** Begin DATASET EXTRACT **

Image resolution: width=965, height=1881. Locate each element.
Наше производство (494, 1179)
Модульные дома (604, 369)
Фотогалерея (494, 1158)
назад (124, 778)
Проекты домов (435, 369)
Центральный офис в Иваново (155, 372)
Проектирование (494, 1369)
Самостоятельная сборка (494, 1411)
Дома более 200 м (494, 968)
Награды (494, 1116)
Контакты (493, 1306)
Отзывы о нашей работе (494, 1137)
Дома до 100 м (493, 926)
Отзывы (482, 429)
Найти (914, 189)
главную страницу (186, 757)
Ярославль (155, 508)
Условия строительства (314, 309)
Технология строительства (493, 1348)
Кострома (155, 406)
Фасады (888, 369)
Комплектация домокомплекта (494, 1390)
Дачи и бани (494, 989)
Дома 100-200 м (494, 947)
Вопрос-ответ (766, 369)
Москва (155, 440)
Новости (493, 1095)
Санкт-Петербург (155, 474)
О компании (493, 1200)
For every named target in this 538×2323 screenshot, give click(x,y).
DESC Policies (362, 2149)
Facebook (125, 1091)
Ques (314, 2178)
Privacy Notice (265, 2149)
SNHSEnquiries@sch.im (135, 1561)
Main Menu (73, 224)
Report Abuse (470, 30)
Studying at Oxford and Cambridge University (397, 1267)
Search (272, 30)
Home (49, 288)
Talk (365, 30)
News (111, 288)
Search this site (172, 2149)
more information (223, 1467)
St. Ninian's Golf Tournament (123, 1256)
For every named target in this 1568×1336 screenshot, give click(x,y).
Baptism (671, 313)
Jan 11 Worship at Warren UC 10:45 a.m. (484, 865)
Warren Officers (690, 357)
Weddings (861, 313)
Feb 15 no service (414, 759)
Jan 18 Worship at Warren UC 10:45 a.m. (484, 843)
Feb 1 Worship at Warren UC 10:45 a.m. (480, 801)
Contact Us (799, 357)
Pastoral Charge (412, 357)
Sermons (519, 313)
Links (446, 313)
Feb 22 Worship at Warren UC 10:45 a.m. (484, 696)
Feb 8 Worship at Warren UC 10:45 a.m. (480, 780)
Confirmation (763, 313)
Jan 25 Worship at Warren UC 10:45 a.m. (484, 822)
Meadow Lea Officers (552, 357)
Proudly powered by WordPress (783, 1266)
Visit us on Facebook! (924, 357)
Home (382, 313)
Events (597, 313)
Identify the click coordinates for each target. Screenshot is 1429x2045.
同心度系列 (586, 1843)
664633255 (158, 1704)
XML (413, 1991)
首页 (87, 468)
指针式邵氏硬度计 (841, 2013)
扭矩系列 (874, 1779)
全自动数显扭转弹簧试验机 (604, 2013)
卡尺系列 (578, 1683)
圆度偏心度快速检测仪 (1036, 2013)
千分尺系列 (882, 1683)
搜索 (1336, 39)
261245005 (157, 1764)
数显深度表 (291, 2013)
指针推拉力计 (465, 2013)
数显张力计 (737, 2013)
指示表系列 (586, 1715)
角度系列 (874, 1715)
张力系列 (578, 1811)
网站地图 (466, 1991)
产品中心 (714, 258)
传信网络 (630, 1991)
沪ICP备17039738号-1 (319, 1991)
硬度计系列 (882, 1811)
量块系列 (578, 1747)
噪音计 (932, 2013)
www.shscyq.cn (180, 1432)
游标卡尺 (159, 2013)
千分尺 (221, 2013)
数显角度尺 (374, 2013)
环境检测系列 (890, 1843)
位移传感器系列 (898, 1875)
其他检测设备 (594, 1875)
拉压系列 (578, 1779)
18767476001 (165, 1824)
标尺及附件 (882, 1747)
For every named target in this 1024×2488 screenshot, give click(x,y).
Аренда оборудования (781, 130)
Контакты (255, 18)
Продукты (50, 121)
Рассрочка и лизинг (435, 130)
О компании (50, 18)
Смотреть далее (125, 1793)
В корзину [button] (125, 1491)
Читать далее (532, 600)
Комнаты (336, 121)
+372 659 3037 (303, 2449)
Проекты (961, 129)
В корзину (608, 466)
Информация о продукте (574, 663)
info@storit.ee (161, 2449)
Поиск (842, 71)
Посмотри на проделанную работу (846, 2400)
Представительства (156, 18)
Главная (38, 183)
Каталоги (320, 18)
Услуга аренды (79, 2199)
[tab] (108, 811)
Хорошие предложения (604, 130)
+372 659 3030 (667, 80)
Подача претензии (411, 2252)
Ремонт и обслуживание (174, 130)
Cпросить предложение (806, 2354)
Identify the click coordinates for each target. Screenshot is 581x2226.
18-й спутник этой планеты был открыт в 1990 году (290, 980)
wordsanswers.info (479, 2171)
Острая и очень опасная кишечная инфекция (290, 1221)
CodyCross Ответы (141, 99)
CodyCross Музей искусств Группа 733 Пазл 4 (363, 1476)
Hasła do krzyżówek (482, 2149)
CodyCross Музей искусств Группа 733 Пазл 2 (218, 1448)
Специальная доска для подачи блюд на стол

** End DATASET EXTRACT **

EXERCISE DETAILS ::
Count the lines in the records that contain the string "named", treating uppercase and lowercase as different. Reply with the number alone.

RESULT FOR THIS EXERCISE ::
3